O dia seguinte do embarque adivinhou-se muito cumprido. Noite mal dormida. No pensamento ocorriam muitas mensagens: será que falta alguma coisa para adicionar na mala, temos os passaportes, e os bilhetes. Não nos vamos esquecer de nada. O caminho para Lisboa, em 45 minutos, um dia sem trânsito na capital, fez-se com um gosto especial e diferente daquele que todos os dias faço.
Olhava-se para a janela, via-se o aclarar do sol, os moinhos de vento, a paisagem do Oeste, que ás 7:30 da manhã nos parece-se meio adormecida. No caminho, ocorreu-me o pensamento: e se o carro tivesse um furo, o que fazíamos? Será que daria tempo para chegar ao aeroporto e não perdermos o voo? Estas preocupações de quem quer e muito chegar a Cabo Verde e descobrir novos caminhos.
Depois do check in feito e já na porta de entrada aguardando a hora do dito voo, puxei do meu segundo companheiro de viagem: Crime no Expresso Oriente de Agatha Cristie. Um livro que nos faz folhear e continuar a folhear, vezes sem conta, até ficarmos completamente agarrados à história. O primeiro: Morte no Nilo fez me recordar muitas passagens de uma viagem feita ao Egipto, em Lua de Mel. O Nilo e as suas margens, escondidas à margem de um povo diferente, lutador e sofredor, com uma história inigualável. Mas este trazia outro sabor: será que ia ser tão bom pensava queria. Passado o primeiro capitulo caíram-me as suspeitas que iria ser muito aquém do que eu imaginava, mas depois a escritora fez brilhar o que melhor tem de si. Em cada página desfolhada, colocava uma pontada de suspense que nos fazia querer continuar. Como se fosse uma chupa que damos às crianças e que estas querem mais.
Após vários capítulos e depois das portas já se encontrarem abertas há alguns minutos, pensei que seria a vez do derradeiro embarque. Mas não.

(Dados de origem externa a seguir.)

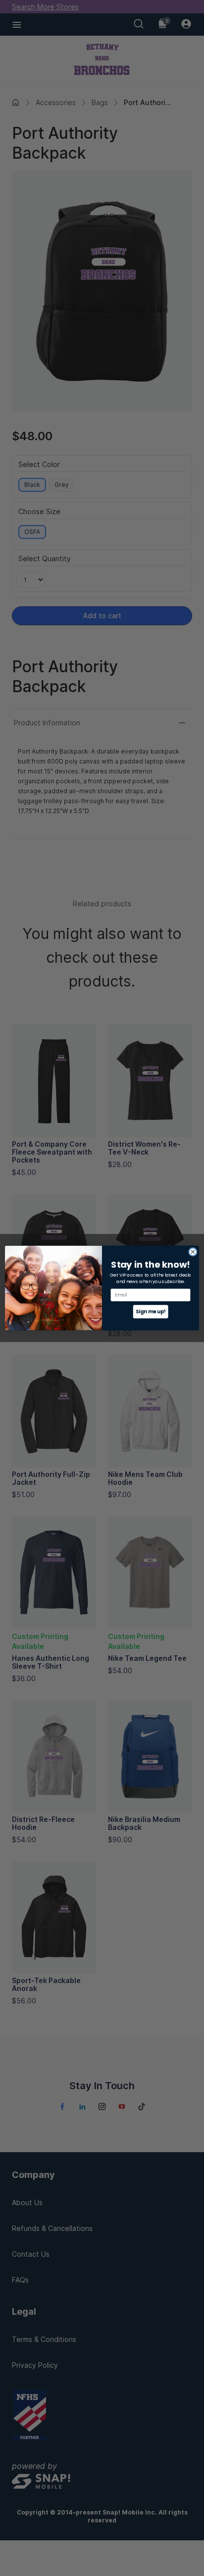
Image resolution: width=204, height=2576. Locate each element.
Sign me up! (151, 1311)
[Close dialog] (193, 1252)
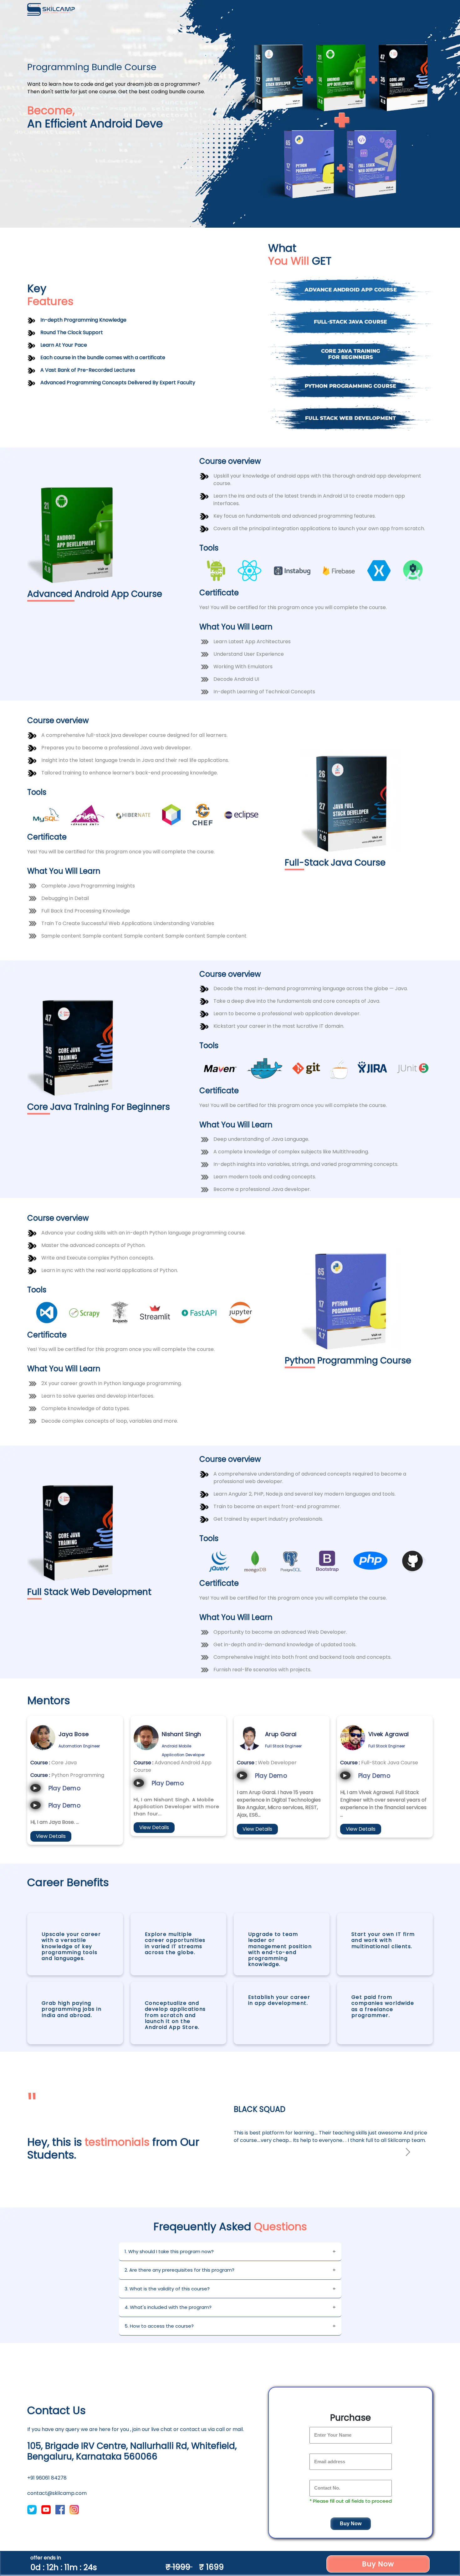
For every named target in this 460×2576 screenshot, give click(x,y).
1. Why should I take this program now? (169, 2251)
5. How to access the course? (159, 2326)
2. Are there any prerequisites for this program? (179, 2270)
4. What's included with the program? (168, 2307)
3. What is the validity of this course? (167, 2288)
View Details (51, 1836)
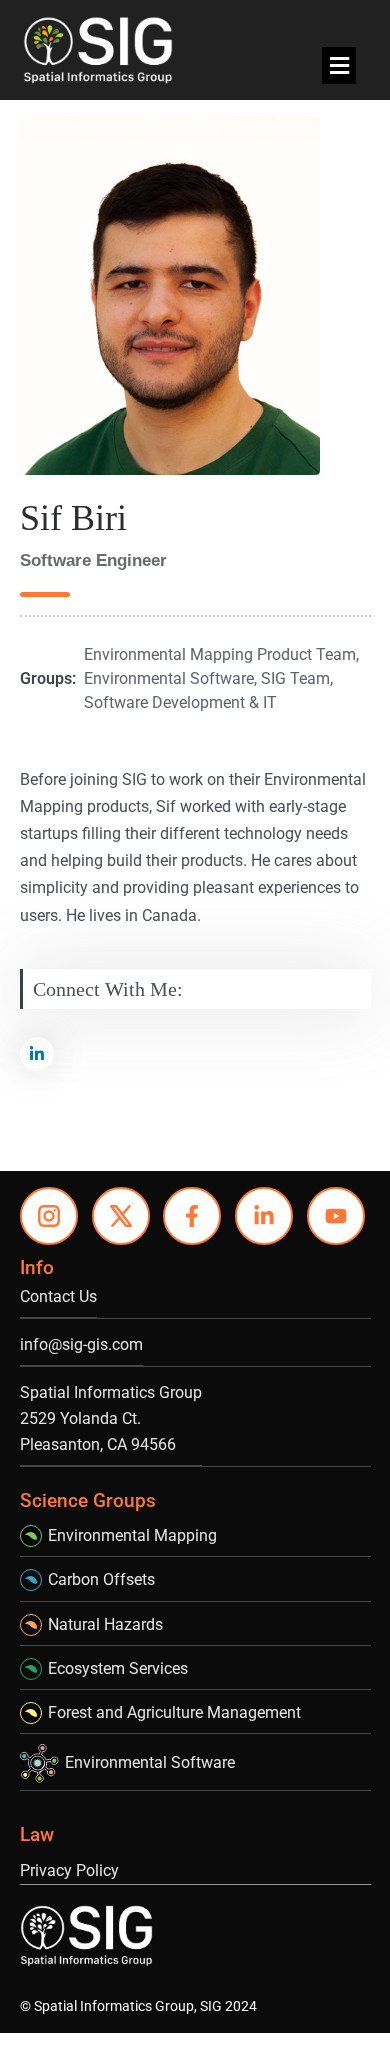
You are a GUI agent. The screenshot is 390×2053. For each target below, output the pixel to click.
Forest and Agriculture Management (174, 1712)
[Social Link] (37, 1054)
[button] (339, 65)
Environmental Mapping (132, 1535)
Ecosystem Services (118, 1668)
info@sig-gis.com (81, 1344)
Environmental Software (150, 1762)
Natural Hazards (105, 1624)
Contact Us (58, 1296)
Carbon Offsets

Estávamos a um passo do autocarro (esse magnifico transporte que nos leva até à cauda do avião) e da pequena escada que nos leva literalmente para dentro do avião. Viajar à janela, todos queremos. Eu não tive essa sorte e lá fiquei no meio do meu companheiro, que adormece em 2 minutos e de um outro passageiro. Com as novas tecnologias, este passageiro que se encontrava ao meu lado direito, estava a jogar, o que me estava a causar algum desconforto. Imaginem que estava a jogar ténis e que fazia tanta movimento repentino para a esquerda, que de 2 em 2 minutos lá estava eu a apanhar um susto. Apanhava porque estava a tentar adormecer. Ação que foi impossível durante as 3,5 de viagem.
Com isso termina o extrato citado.